→ Exercise directions
Below are the entries; give again exactly the lines from the one mentioning "Allow (309, 48)" through the one mentioning "Alex Saab pleads", inclusive.

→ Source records
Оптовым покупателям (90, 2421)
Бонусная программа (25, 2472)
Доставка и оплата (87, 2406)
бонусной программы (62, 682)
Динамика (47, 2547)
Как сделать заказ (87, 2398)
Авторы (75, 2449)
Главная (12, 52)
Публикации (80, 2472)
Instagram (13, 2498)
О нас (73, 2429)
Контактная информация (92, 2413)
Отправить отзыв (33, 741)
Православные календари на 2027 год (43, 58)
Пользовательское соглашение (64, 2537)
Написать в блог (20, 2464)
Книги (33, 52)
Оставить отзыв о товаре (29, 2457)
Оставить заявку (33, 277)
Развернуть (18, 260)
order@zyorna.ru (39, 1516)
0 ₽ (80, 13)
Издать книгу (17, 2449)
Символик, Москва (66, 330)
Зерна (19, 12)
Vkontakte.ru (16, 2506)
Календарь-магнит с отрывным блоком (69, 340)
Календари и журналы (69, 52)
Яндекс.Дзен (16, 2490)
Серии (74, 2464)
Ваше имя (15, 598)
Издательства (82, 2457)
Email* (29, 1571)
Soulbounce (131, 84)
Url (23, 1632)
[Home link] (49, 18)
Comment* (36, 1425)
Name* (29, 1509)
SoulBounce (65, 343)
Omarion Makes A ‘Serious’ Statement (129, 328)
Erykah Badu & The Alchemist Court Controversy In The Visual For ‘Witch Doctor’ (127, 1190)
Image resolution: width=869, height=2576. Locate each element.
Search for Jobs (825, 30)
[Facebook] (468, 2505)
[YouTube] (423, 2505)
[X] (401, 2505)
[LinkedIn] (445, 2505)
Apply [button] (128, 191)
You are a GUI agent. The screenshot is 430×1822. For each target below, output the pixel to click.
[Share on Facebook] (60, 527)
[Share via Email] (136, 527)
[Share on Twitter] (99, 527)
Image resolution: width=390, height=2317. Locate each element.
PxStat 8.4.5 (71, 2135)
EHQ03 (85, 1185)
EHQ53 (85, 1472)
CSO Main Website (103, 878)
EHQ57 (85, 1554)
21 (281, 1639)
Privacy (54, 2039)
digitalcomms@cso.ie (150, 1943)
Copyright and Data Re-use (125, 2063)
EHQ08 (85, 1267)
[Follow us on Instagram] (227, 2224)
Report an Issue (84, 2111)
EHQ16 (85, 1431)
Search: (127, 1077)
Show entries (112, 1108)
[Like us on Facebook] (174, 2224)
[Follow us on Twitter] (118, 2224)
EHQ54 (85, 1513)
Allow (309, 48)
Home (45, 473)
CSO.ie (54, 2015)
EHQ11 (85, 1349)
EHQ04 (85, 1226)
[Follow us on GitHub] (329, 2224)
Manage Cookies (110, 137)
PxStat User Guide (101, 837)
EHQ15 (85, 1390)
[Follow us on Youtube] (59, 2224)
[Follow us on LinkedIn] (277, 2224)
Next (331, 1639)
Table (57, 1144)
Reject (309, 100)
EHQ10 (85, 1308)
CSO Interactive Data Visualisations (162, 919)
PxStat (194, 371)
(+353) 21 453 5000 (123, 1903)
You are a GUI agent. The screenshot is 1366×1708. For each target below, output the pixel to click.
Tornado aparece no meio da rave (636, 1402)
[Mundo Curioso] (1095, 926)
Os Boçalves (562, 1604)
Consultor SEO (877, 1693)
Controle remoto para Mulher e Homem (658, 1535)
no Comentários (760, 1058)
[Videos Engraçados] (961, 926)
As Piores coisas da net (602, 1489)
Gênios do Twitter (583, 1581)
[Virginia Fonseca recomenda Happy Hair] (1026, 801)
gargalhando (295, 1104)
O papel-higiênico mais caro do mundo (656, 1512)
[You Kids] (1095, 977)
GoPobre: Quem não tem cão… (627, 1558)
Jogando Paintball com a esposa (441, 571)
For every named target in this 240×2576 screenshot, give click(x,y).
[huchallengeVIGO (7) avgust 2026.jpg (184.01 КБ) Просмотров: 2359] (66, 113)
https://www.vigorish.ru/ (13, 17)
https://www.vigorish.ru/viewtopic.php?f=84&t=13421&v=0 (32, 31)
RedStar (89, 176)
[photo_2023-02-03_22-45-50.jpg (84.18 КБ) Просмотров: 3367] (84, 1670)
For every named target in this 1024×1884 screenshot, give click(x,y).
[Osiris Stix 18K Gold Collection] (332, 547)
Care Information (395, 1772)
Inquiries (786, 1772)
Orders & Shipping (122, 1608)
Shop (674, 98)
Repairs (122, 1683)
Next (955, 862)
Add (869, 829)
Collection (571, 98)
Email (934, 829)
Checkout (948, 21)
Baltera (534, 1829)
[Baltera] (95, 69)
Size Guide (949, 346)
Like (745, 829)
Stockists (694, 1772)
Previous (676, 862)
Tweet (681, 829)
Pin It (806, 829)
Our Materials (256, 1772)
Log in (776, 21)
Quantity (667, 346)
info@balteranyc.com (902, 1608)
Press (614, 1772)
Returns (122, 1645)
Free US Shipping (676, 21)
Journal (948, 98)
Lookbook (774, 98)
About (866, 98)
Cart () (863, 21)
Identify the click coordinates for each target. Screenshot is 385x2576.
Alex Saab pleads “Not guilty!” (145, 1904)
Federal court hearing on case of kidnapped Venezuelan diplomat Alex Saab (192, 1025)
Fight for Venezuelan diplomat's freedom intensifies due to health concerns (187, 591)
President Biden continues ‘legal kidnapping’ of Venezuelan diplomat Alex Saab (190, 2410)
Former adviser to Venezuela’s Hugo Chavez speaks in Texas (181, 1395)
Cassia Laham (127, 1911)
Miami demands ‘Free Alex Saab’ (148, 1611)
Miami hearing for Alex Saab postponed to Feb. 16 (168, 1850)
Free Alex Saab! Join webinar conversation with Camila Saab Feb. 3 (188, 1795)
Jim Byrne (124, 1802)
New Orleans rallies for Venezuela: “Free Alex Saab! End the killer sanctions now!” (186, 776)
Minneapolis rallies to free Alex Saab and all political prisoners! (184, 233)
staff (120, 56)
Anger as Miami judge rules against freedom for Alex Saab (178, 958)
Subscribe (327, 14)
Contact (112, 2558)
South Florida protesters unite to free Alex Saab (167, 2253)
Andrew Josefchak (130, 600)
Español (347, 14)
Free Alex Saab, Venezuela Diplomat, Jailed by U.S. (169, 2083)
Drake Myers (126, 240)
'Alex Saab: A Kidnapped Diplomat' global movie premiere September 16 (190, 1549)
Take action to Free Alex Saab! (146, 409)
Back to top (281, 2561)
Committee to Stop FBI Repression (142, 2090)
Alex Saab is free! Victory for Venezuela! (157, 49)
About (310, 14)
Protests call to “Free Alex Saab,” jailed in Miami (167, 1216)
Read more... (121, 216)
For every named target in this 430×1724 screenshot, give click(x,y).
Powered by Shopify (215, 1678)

→ Written reply
Allow (309, 48)
Home (45, 473)
CSO.ie (54, 2015)
EHQ11 (85, 1349)
EHQ04 (85, 1226)
[Follow us on GitHub] (329, 2224)
Manage Cookies (110, 137)
PxStat User Guide (101, 837)
EHQ15 (85, 1390)
[Follow us on Youtube] (59, 2224)
[Follow us on LinkedIn] (277, 2224)
Next (331, 1639)
Table (57, 1144)
Reject (309, 100)
EHQ10 (85, 1308)
CSO Interactive Data Visualisations (162, 919)
PxStat (194, 371)
(+353) 21 453 5000 (123, 1903)
You are a GUI agent. The screenshot is 1366×1708. For each target below, output the pixel to click.
Tornado aparece no meio da rave (636, 1402)
[Mundo Curioso] (1095, 926)
Os Boçalves (562, 1604)
Consultor SEO (877, 1693)
Controle remoto para Mulher e Homem (658, 1535)
no Comentários (760, 1058)
[Videos Engraçados] (961, 926)
As Piores coisas da net (602, 1489)
Gênios do Twitter (583, 1581)
[Virginia Fonseca recomenda Happy Hair] (1026, 801)
gargalhando (295, 1104)
O papel-higiênico mais caro do mundo (656, 1512)
[You Kids] (1095, 977)
GoPobre: Quem não tem cão… (627, 1558)
Jogando Paintball com a esposa (441, 571)
For every named target in this 240×2576 screenshot, give click(x,y).
[huchallengeVIGO (7) avgust 2026.jpg (184.01 КБ) Просмотров: 2359] (66, 113)
https://www.vigorish.ru/ (13, 17)
https://www.vigorish.ru/viewtopic.php?f=84&t=13421&v=0 (32, 31)
RedStar (89, 176)
[photo_2023-02-03_22-45-50.jpg (84.18 КБ) Просмотров: 3367] (84, 1670)
For every named target in this 1024×1884 screenshot, give click(x,y).
[Osiris Stix 18K Gold Collection] (332, 547)
Care Information (395, 1772)
Inquiries (786, 1772)
Orders & Shipping (122, 1608)
Shop (674, 98)
Repairs (122, 1683)
Next (955, 862)
Add (869, 829)
Collection (571, 98)
Email (934, 829)
Checkout (948, 21)
Baltera (534, 1829)
[Baltera] (95, 69)
Size Guide (949, 346)
Like (745, 829)
Stockists (694, 1772)
Previous (676, 862)
Tweet (681, 829)
Pin It (806, 829)
Our Materials (256, 1772)
Log in (776, 21)
Quantity (667, 346)
info@balteranyc.com (902, 1608)
Press (614, 1772)
Returns (122, 1645)
Free US Shipping (676, 21)
Journal (948, 98)
Lookbook (774, 98)
About (866, 98)
Cart () (863, 21)
Identify the click coordinates for each target. Screenshot is 385x2576.
Alex Saab pleads “Not guilty!” (145, 1904)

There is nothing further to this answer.